Connie Mack. Deep in debt to the special interests" (YouTube, 10/11).
This campaign ad says it all. Given that Chevron contributes millions of dollars to Members of Congress and congressional candidates, it moves with ease in Washington, DC. It ranks third in political donations among the Fortune 500 (and is one of the largest contributors to the U.S. Chamber of Commerce, which has spent $1.8 million to defeat Nelson.)
Not surprisingly, Chevron has harnessed a few Members of Congress to help its high-paid lobbyists push to cancel Ecuador's bilateral trade preferences in retaliation for the $19 billion judgment. (Chevron fails to mention to its allies in Congress that it wanted the litigation tried in Ecuador’s courts after it was originally filed in U.S. federal court in New York.)

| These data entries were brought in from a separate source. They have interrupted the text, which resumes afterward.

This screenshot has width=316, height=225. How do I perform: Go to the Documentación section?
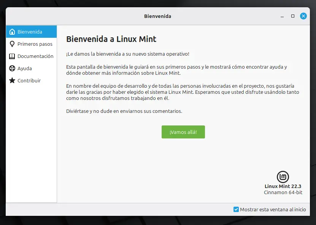(35, 56)
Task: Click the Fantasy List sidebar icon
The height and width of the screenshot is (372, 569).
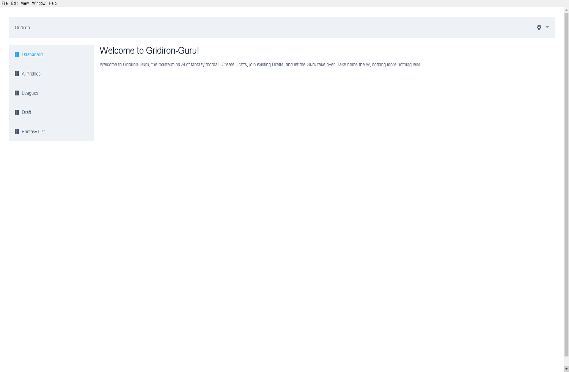Action: pos(17,132)
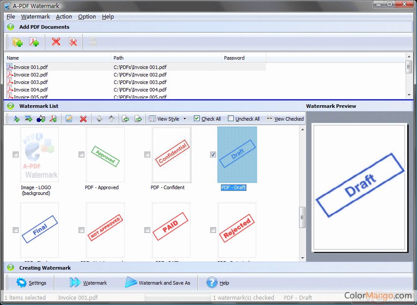Enable the PDF - Confident watermark checkbox
Screen dimensions: 417x305
click(147, 155)
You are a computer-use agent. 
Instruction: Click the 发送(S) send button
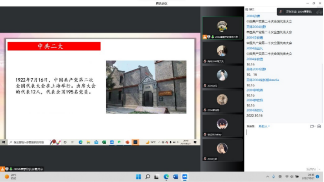coord(310,169)
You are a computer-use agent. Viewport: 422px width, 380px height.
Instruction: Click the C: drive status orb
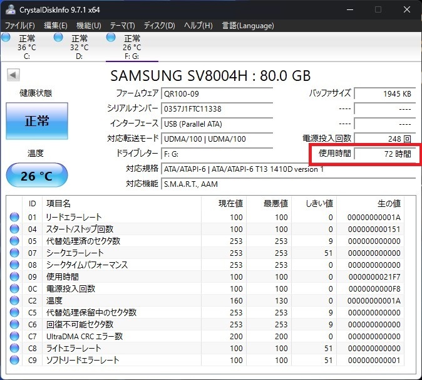pyautogui.click(x=6, y=38)
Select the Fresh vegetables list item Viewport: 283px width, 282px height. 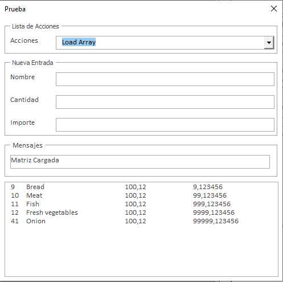(141, 212)
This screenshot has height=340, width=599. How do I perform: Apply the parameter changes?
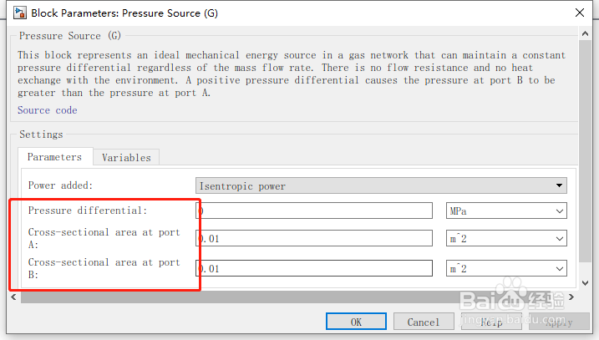pos(559,322)
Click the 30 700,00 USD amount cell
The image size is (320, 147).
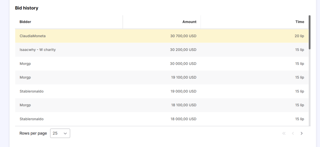183,36
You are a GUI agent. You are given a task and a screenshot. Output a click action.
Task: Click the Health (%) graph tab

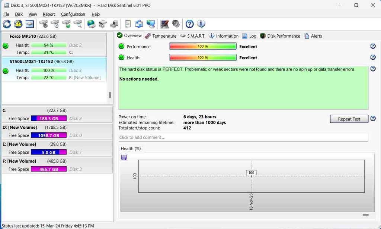pyautogui.click(x=131, y=148)
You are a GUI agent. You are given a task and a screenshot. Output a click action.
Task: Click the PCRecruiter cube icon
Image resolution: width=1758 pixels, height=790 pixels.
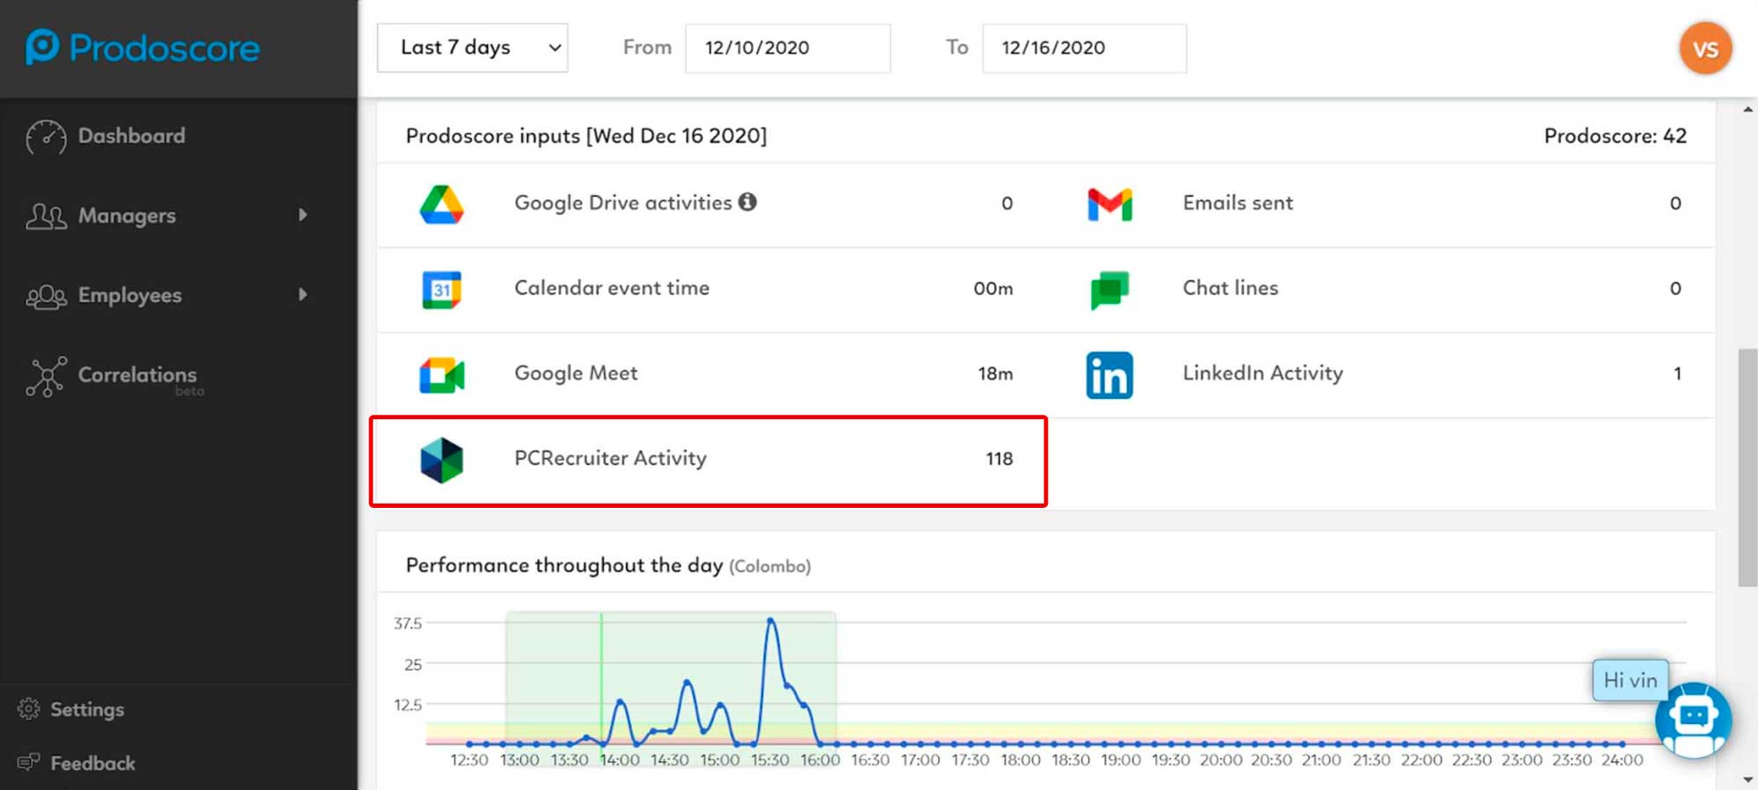pyautogui.click(x=441, y=460)
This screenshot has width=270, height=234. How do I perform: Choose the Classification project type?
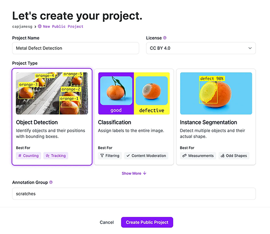(x=134, y=117)
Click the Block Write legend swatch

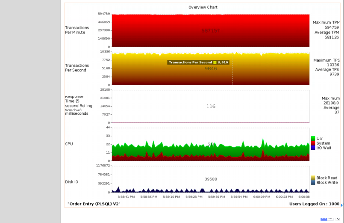pos(313,182)
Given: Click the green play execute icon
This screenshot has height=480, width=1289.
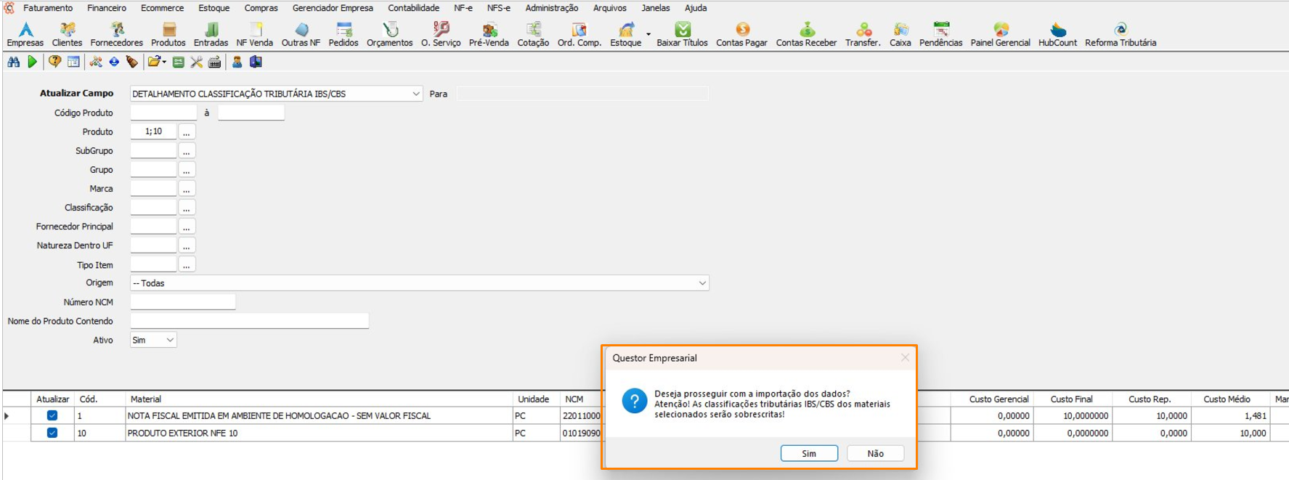Looking at the screenshot, I should pos(32,62).
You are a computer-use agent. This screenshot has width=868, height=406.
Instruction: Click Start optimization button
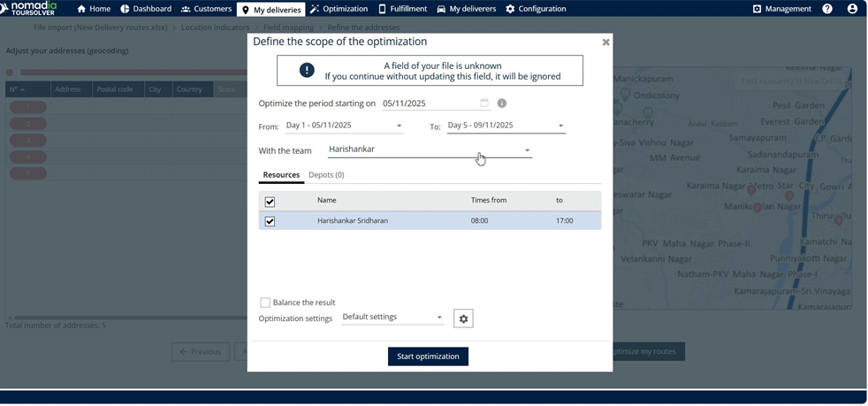(428, 356)
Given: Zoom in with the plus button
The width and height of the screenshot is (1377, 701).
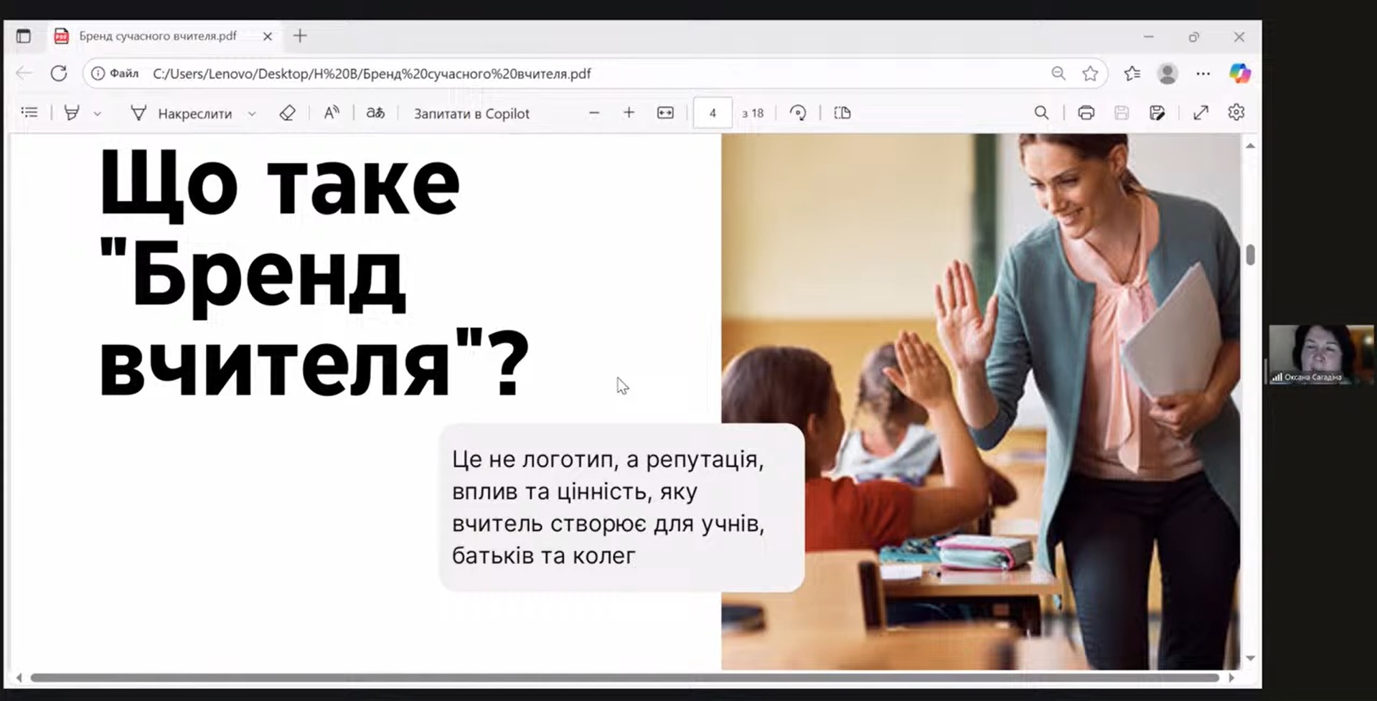Looking at the screenshot, I should [x=629, y=113].
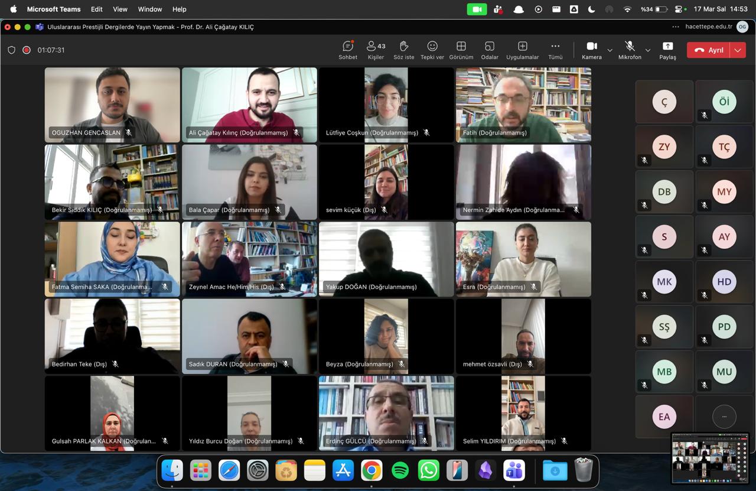Viewport: 756px width, 491px height.
Task: Expand the Kamera options arrow
Action: 610,50
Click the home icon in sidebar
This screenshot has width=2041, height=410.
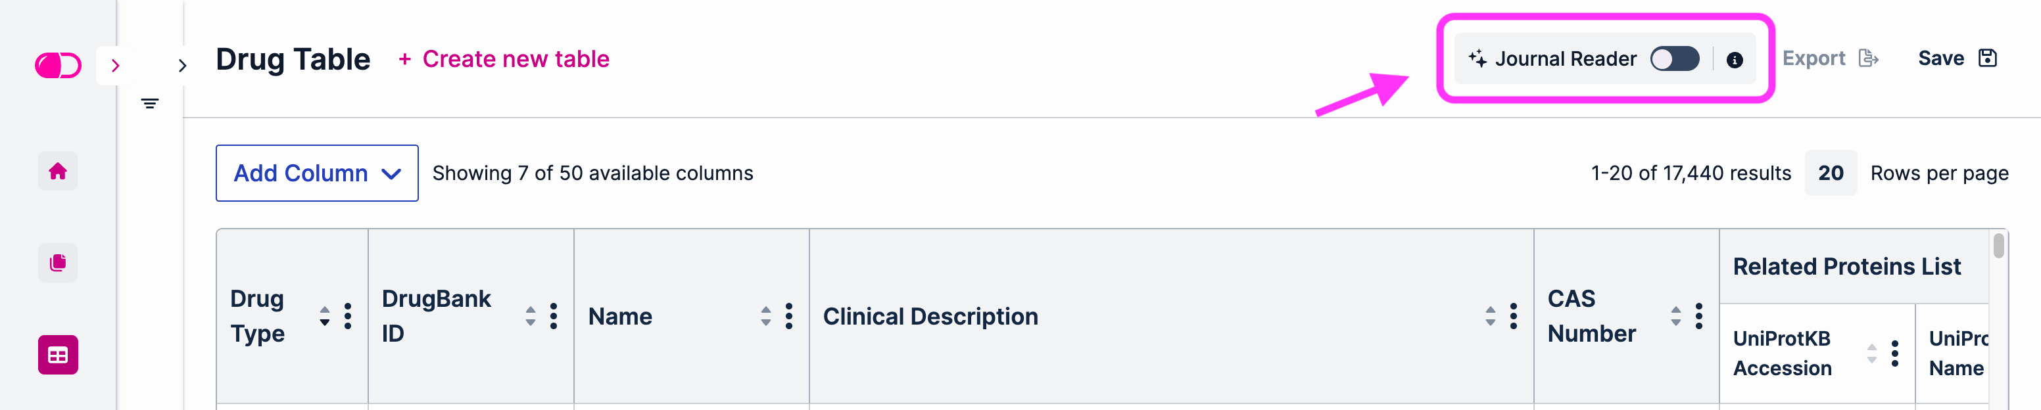pos(58,171)
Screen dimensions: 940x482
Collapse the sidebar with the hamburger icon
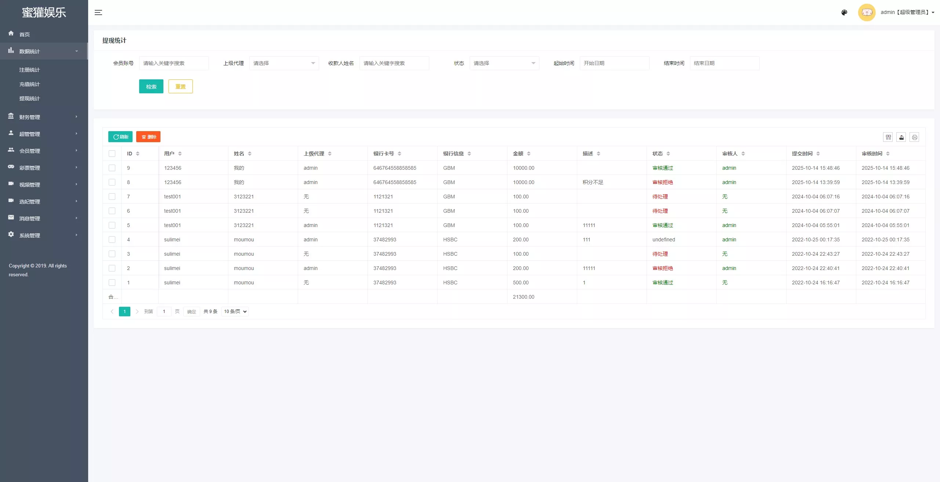click(98, 12)
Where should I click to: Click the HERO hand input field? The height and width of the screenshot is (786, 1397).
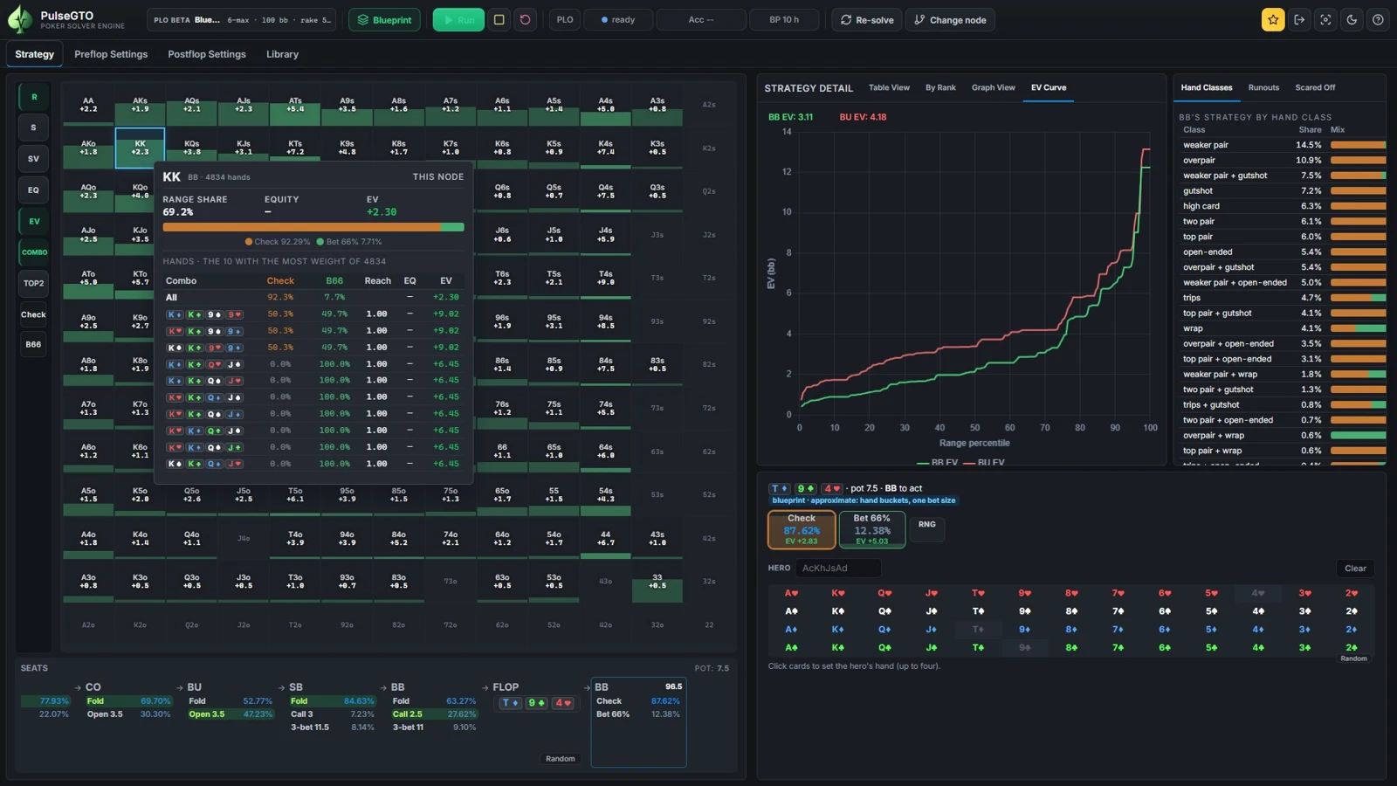(x=838, y=569)
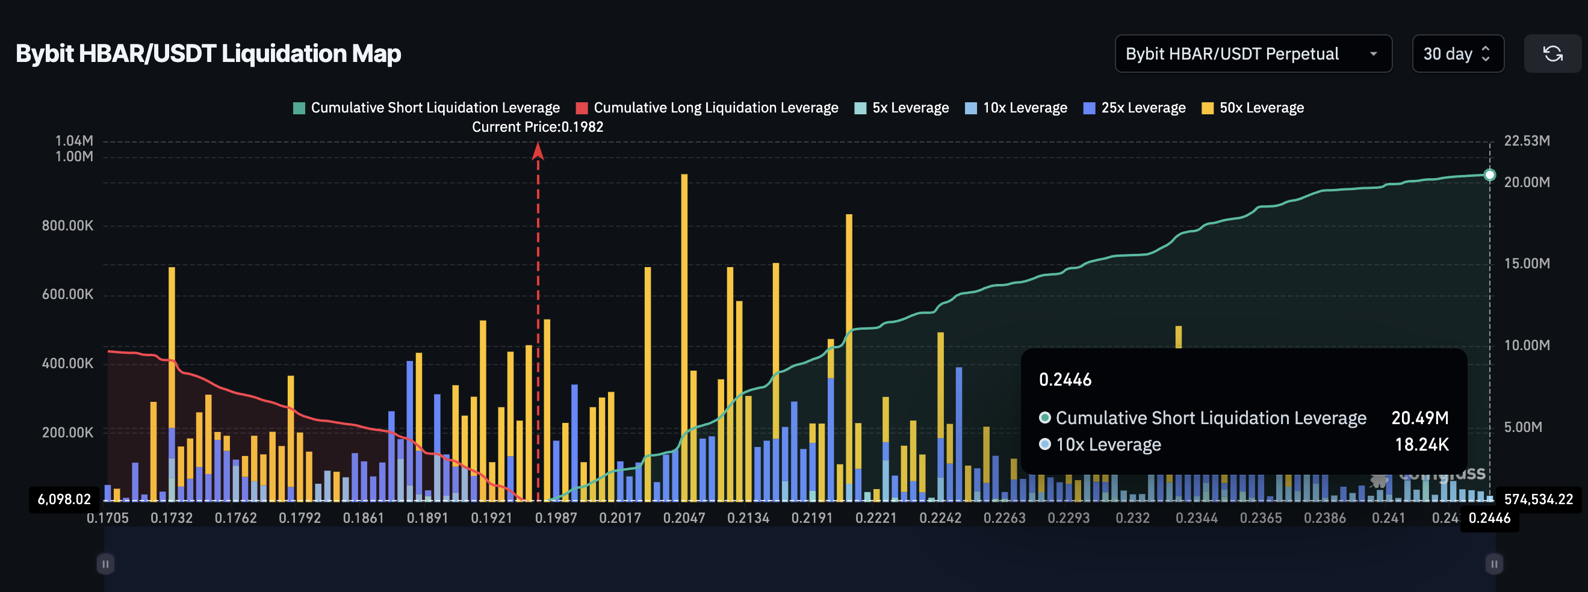The height and width of the screenshot is (592, 1588).
Task: Open the 30 day timeframe selector
Action: 1457,54

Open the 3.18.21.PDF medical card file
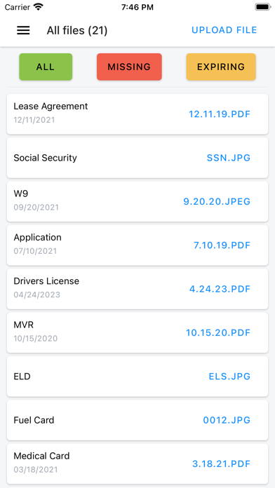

Mack, who is a member of the House Committee of Foreign Affairs, has introduced a bill to nullify the trade benefits for Ecuador on behalf of his friends at Chevron. (Mack also is helping other U.S. corporate interests in Venezuela and Argentina.)
Never mind that cancellation of the trade preferences for Ecuador would mean the loss of 375,000 jobs in the South American nation. Chevron is smoking mad about being held accountable in Ecuador for its human rights crimes. Contributing to the campaign coffers of members of Congress so they will defend the indefensible is a small price to pay for the company to exact revenge against indigenous and farmer leaders in the Amazon.
Kent Robertson, Chevron's press flak, told Politico that if Ecuador’s President would just violate his own Constitution and pressure the country’s independent courts to dismiss the lawsuit, then Mack's bill would "disappear." See this article in Politico. In the criminal underworld, that’s called extortion.
This is the seventh year Chevron has engaged in a futile lobbying effort on Capital Hill to cancel Ecuador’s trade preferences because it must answer for its wrongdoing in court.
Despite its contributions and arm-twisting, Chevron has not succeeded because most Members of Congress see it the way U.S. Rep. Linda Sanchez does. She called Chevron's lobbying racket over the Ecuador case "extortion."
Let's not forget the quote from the anonymous Chevron lobbyist who told Newsweek in 2008."We can't let little countries [like Ecuador] screw around with big companies like this…”
There’s a reason Mack is behind in the polls.